(THE EXERCISE) Put the lines of the records below into a Markdown table with the columns "Row" and "Line", numbering each line and skipping blank ones. Leave the pictures out of your table.

● ● ● ● ●

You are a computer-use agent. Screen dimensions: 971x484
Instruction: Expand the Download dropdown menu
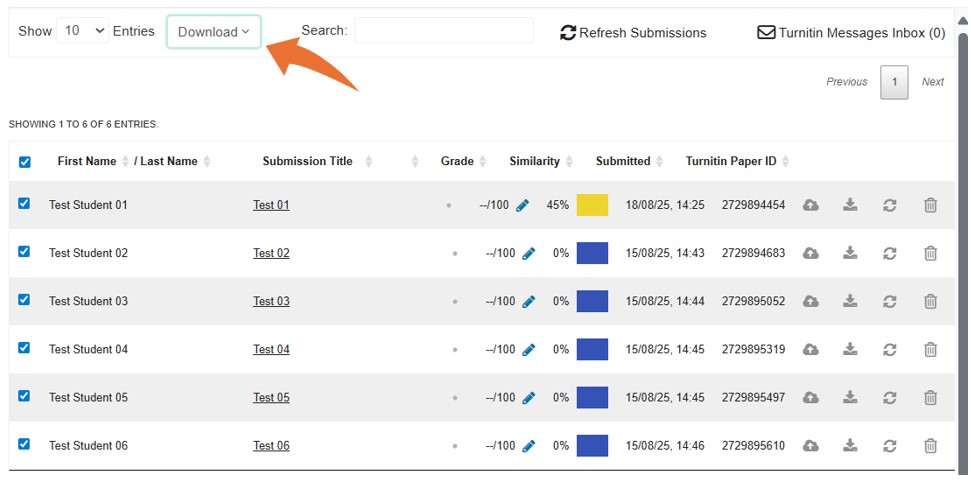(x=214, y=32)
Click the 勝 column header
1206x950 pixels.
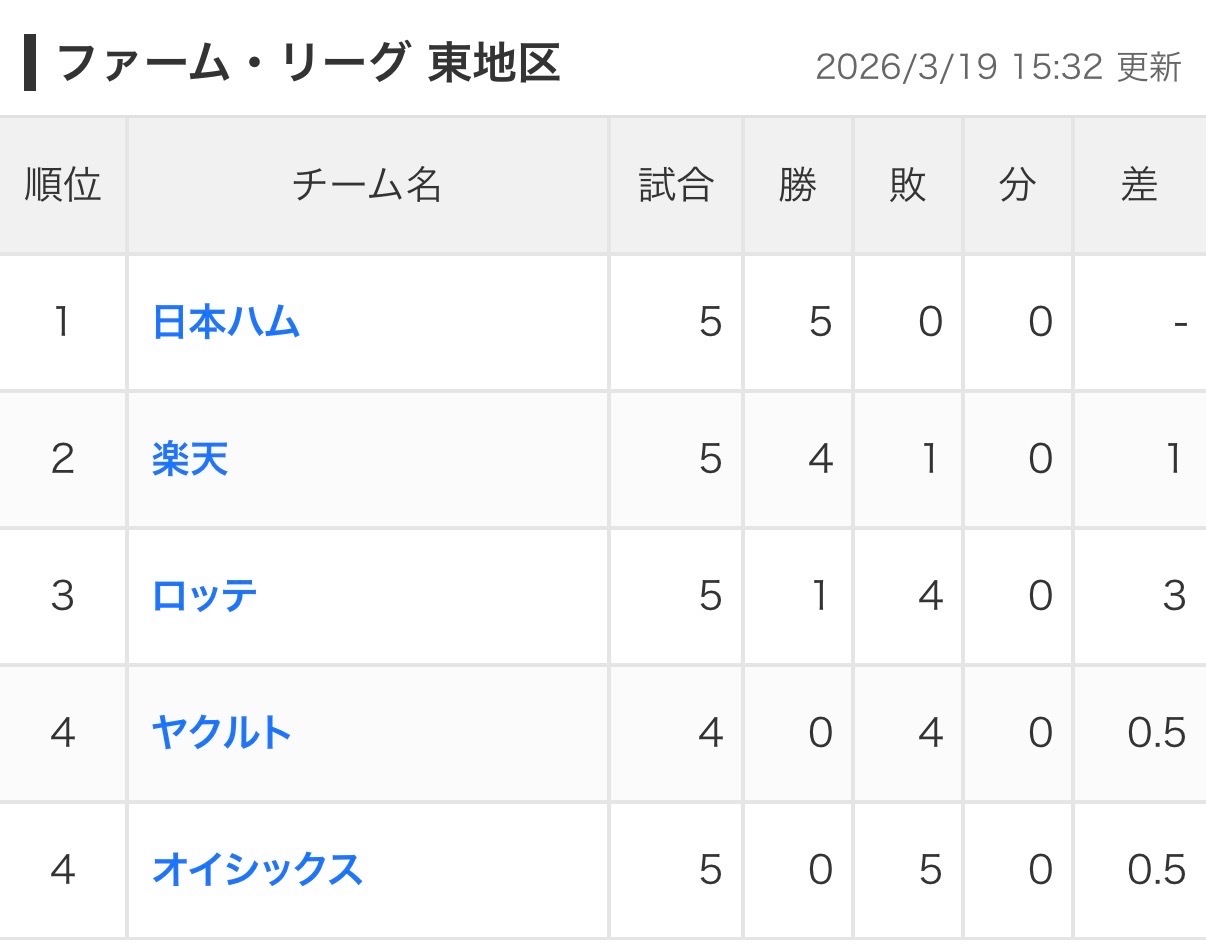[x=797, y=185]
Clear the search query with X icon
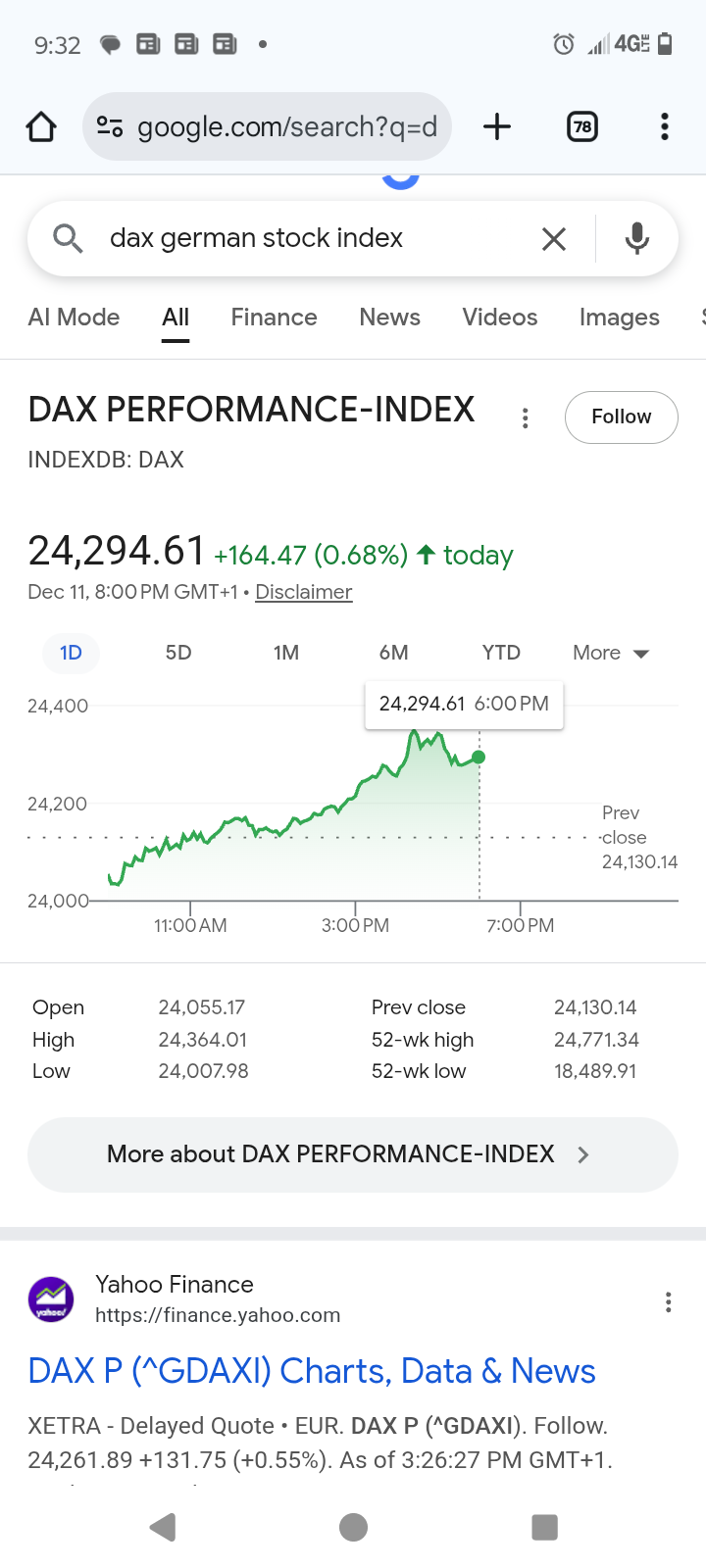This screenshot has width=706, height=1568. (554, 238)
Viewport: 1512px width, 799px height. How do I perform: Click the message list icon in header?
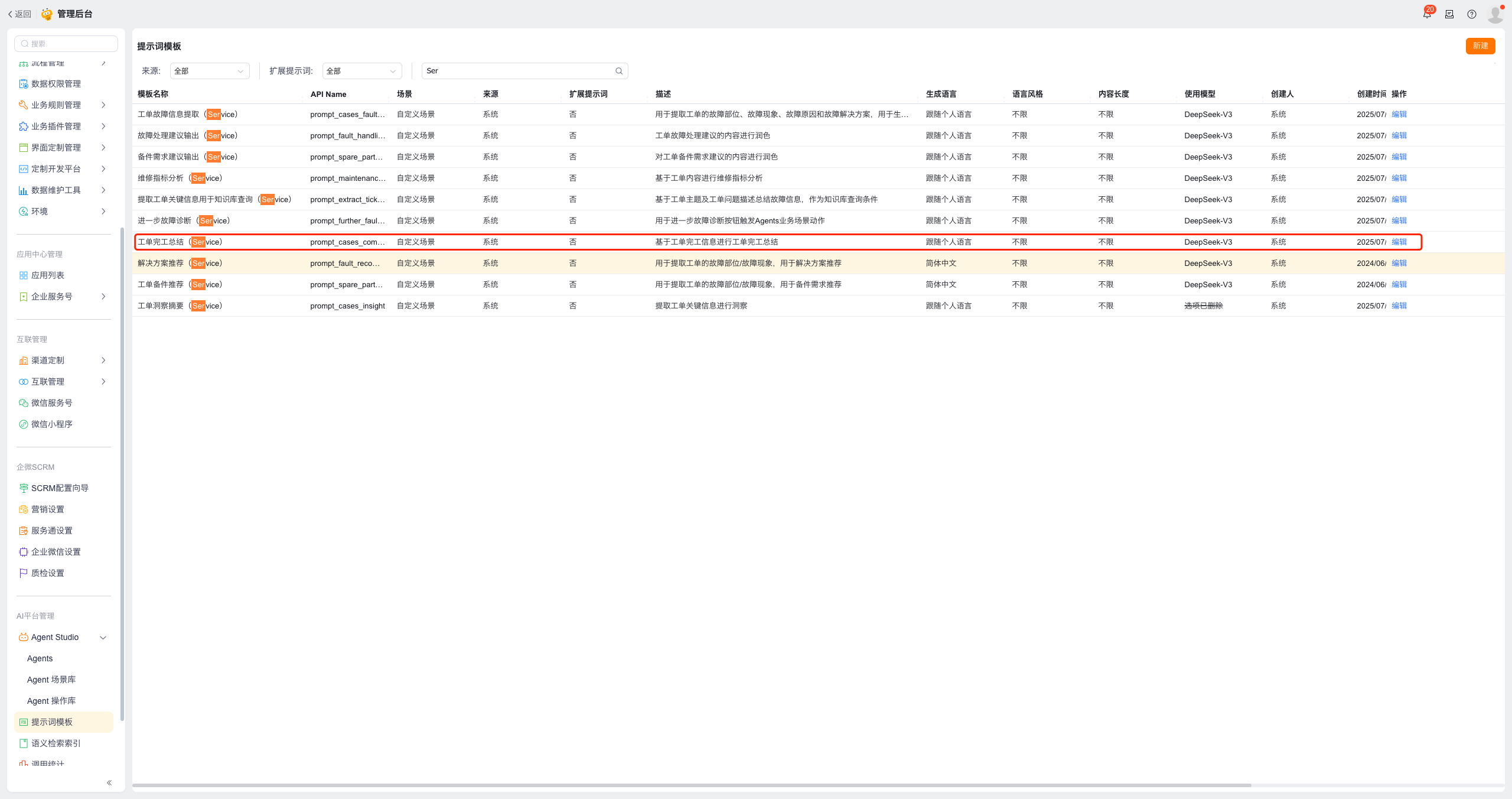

● ● ● ● ●

(TASK OUTPUT)
| Row | Line |
|---|---|
| 1 | You are a computer-use agent. Screen dimensions: 971x484 |
| 2 | Instruction: Expand the Download dropdown menu |
| 3 | (x=214, y=32) |
| 4 | Click the 勝 column header |
| 5 | 1206x950 pixels. |
| 6 | [x=797, y=185] |
| 7 | Clear the search query with X icon |
| 8 | This screenshot has width=706, height=1568. (554, 238) |
| 9 | Viewport: 1512px width, 799px height. How do I perform: Click the message list icon in header? |